King Creosote – Astronaut Meets Appleman

An album pre-occupied with the beauty of nature and the struggles of love...

With the album’s rambling, celestial opener 'You Just Want', King Creosote sets the backdrop for a record of two halves, with one foot in analogue ideals and the other in digital necessity.

Indeed, the lyrics match this duality – pitched at the half-way point between loved-up bliss and uneasy bickering. “When you just want someone for their being and not so much for their brains – can I be him?” he pleads.

This romantic uncertainty bleeds over to the second track, 'Melin Wynt', christened after a tiny Welsh hamlet, that showcases a surprisingly harmonious marriage between bagpipes and cello.

Lyrically, he’s left behind the artsy trickery that characterised 2011’s 'Diamond Mine', leaving us in more open, intimate terrain.

But in spite of this straight-shooting approach, there’s still a killer line for almost every track. “Her jealous accusations know no doubts / Scarlett Johansen was never in the house,” he remarks, on the disarmingly poppy 'Love Life'.

It’s somewhat lacking in the charm that made its luminous predecessor, 2014’s 'From Scotland, With Love', such an exceptional collection of songs.

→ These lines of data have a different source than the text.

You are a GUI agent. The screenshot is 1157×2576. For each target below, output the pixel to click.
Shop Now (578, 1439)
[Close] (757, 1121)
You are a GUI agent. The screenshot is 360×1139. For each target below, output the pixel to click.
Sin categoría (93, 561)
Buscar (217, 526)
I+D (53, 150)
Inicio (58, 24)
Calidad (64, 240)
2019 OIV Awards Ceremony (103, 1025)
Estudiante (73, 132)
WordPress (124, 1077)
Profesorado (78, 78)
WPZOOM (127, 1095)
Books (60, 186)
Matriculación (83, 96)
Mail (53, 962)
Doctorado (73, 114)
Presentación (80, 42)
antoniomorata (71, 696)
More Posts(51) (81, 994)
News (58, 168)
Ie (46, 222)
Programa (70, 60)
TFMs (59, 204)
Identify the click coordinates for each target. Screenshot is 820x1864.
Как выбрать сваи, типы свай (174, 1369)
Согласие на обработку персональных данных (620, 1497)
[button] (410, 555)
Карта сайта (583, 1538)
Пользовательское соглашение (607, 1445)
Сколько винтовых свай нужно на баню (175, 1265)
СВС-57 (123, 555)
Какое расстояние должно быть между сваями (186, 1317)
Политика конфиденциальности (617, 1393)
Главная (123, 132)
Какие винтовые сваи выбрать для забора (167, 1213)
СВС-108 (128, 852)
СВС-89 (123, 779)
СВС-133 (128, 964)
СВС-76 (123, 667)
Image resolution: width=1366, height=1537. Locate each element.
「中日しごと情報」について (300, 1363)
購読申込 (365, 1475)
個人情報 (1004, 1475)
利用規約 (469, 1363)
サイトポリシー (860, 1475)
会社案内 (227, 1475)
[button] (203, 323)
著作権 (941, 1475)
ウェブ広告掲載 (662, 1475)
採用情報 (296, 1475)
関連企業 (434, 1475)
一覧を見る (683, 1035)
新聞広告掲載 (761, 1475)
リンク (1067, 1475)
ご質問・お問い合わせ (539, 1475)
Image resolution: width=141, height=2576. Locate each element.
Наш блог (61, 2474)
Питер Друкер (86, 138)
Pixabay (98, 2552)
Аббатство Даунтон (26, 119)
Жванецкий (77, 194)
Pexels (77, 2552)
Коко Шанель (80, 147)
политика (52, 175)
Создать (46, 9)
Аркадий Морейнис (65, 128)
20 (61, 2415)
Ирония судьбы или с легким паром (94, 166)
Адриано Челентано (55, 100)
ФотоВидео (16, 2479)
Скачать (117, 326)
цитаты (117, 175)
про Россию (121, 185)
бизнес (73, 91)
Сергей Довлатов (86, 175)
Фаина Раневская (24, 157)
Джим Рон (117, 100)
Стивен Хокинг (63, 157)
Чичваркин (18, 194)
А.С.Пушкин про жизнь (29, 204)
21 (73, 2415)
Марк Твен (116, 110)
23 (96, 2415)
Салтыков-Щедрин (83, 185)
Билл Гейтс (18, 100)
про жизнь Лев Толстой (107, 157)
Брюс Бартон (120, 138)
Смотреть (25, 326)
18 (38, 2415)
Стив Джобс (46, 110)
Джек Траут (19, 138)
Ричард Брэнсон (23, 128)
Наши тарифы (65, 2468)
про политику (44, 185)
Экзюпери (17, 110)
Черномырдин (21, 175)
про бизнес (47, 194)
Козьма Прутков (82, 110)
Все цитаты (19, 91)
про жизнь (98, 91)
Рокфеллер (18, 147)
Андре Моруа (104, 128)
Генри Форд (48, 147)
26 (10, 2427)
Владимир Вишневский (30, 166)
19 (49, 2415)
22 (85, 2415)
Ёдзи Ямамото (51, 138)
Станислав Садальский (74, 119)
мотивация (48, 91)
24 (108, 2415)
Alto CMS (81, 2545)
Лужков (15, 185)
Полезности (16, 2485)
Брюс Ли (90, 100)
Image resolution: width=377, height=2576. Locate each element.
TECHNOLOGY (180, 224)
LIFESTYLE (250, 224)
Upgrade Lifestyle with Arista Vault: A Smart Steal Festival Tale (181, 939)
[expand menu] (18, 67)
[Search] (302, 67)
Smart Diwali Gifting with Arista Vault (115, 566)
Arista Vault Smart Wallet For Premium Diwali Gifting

But there are moments of beauty and vulnerability here too, like Peter Rabbit Tea, which sets the sleepy murmurs of his baby daughter to hushed, lyrical strings.

And for all of the easy, folky familiarity on 'Astronaut…' it remains charged with Creosote’s undisputed songwriting skill. It’s an album pre-occupied with the beauty of nature and the struggles of love. It retains the witticism and humble poetry that saw him crowned the beloved laureate of Fife, but there’s just a little bit of magic missing.